La Torre del Mar Sangriento estaba ahora abierta y preparada para iniciar su actividad.

Tras la reunión con sus primos, Nuitari comprendió que ya no era preciso mantener en secreto la existencia de la torre. Le informó a Dalamar, portavoz de los Túnicas Negras, y le dijo al archimago elfo que transmitiera una invitación a cualquier Túnica Negra que deseara ir a estudiar en la nueva torre.

Esa invitación incluía a Dalamar, que la declinó respetuosamente alegando que era preciso que los Túnicas Negras mantuvieran su representación en Wayreth. En secreto, Dalamar opinaba que antes se metería en una tumba que enterrarse en el fondo del mar, lejos del aire y de los árboles, del cielo azul y la radiante luz del sol. Así se lo comentó a Jenna.
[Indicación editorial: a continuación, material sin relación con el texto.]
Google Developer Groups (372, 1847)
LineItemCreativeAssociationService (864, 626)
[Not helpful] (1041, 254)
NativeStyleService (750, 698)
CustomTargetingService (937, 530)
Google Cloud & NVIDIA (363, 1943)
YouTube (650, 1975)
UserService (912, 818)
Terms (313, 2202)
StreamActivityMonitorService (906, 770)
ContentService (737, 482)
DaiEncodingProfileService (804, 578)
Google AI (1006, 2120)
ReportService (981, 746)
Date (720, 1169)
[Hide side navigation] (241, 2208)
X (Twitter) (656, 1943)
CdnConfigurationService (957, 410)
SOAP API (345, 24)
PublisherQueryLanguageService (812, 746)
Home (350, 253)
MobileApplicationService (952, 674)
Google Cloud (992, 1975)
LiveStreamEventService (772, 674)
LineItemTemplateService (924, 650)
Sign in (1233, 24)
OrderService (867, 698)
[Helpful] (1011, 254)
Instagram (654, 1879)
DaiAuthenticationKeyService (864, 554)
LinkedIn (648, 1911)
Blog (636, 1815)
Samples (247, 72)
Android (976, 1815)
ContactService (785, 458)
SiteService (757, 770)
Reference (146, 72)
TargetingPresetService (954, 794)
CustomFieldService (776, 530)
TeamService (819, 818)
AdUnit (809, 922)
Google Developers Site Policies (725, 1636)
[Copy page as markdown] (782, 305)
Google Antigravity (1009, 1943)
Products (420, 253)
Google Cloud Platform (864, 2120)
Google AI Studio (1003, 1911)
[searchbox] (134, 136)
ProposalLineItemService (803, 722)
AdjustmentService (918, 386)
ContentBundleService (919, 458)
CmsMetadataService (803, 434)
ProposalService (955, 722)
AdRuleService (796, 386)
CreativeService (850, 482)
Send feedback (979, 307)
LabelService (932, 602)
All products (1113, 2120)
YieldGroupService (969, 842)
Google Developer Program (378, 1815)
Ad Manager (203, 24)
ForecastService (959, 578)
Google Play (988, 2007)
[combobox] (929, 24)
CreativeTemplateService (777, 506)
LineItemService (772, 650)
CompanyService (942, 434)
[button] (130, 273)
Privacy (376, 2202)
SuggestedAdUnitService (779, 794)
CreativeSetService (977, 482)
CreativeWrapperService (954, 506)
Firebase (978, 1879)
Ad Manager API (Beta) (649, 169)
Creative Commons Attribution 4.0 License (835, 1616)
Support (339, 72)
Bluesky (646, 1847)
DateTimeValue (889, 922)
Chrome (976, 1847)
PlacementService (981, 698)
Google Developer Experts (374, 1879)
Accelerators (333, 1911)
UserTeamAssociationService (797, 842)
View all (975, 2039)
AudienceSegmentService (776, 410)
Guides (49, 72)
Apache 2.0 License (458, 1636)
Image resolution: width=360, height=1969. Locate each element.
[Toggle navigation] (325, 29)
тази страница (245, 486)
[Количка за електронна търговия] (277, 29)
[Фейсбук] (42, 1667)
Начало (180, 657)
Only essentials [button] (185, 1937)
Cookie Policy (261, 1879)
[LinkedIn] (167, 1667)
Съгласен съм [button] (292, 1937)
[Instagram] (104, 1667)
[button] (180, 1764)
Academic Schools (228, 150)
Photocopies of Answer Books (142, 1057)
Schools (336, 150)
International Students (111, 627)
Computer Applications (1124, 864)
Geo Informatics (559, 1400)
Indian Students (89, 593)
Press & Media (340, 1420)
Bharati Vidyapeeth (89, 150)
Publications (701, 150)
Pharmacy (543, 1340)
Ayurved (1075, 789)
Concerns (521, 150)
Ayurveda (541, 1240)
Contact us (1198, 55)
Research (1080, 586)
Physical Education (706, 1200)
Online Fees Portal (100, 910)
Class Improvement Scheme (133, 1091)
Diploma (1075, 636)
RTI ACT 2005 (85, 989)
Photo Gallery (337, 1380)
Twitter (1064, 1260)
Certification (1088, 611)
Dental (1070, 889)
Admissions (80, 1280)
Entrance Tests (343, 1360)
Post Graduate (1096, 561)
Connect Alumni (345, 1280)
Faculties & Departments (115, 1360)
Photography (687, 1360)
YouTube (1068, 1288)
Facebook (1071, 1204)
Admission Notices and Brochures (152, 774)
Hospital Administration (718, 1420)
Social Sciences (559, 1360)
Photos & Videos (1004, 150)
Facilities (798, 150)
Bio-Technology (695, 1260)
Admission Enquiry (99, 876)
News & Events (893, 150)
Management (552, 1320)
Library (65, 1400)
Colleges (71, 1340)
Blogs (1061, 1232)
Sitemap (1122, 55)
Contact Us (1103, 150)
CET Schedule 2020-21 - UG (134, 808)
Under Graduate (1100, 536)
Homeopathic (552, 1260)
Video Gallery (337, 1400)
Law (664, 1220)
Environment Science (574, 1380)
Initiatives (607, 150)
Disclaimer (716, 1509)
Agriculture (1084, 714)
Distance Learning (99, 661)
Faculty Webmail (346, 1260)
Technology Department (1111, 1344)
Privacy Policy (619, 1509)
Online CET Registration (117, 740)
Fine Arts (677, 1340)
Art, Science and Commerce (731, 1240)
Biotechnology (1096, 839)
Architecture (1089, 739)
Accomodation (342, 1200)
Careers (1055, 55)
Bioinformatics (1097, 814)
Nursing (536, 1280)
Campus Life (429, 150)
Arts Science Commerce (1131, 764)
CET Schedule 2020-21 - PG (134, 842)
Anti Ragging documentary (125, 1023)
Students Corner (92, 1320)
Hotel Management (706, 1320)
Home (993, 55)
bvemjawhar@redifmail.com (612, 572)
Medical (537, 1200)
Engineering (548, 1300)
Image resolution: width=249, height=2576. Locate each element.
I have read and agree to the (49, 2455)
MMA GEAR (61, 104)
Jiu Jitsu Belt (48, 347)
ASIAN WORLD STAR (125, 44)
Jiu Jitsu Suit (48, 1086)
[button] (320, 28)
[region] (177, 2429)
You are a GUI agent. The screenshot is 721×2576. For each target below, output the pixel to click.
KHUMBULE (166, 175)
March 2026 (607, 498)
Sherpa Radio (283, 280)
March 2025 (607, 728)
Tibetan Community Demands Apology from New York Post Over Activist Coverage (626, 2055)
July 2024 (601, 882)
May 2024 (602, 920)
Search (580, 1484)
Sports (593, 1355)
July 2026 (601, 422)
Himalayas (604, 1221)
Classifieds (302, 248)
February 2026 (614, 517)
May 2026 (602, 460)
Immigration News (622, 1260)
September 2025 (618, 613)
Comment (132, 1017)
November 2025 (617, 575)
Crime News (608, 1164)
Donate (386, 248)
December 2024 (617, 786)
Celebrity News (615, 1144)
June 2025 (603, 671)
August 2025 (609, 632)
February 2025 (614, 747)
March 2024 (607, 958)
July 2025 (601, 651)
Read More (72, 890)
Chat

Como jefa del Cónclave, no le había gustado nada la decisión tomada por los dioses. Se oponía a que las tres Órdenes se separaran otra vez. Se había hecho lo mismo en los tiempos anteriores al Príncipe de los Sacerdotes, cuando cada Orden había reivindicado su propia torre, con trágicos resultados. Jenna hizo saber su oposición a Lunitari, pero la diosa de la luna roja estaba tan desmesuradamente complacida con tener la magnífica Torre de Wayreth toda para ella que no prestó atención. En cuanto a Solinari, su elegida, Coryn la Blanca, ya había empezado a organizar una expedición de Túnicas Blancas para ir a recuperar la torre maldita que anteriormente había estado en Palanthas y que ahora se hallaba en el centro del oscuro territorio de los muertos vivientes, Foscaterra.